[Records excerpted from a collection]

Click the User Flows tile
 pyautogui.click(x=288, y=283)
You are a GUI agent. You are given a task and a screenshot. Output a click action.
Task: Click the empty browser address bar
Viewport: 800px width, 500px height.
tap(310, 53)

Requirement: Please give every entry again, precisely as it appears.

The completed task:
Click the User Flows tile
 pyautogui.click(x=288, y=283)
You are a GUI agent. You are given a task and a screenshot. Output a click action.
Task: Click the empty browser address bar
Viewport: 800px width, 500px height.
tap(310, 53)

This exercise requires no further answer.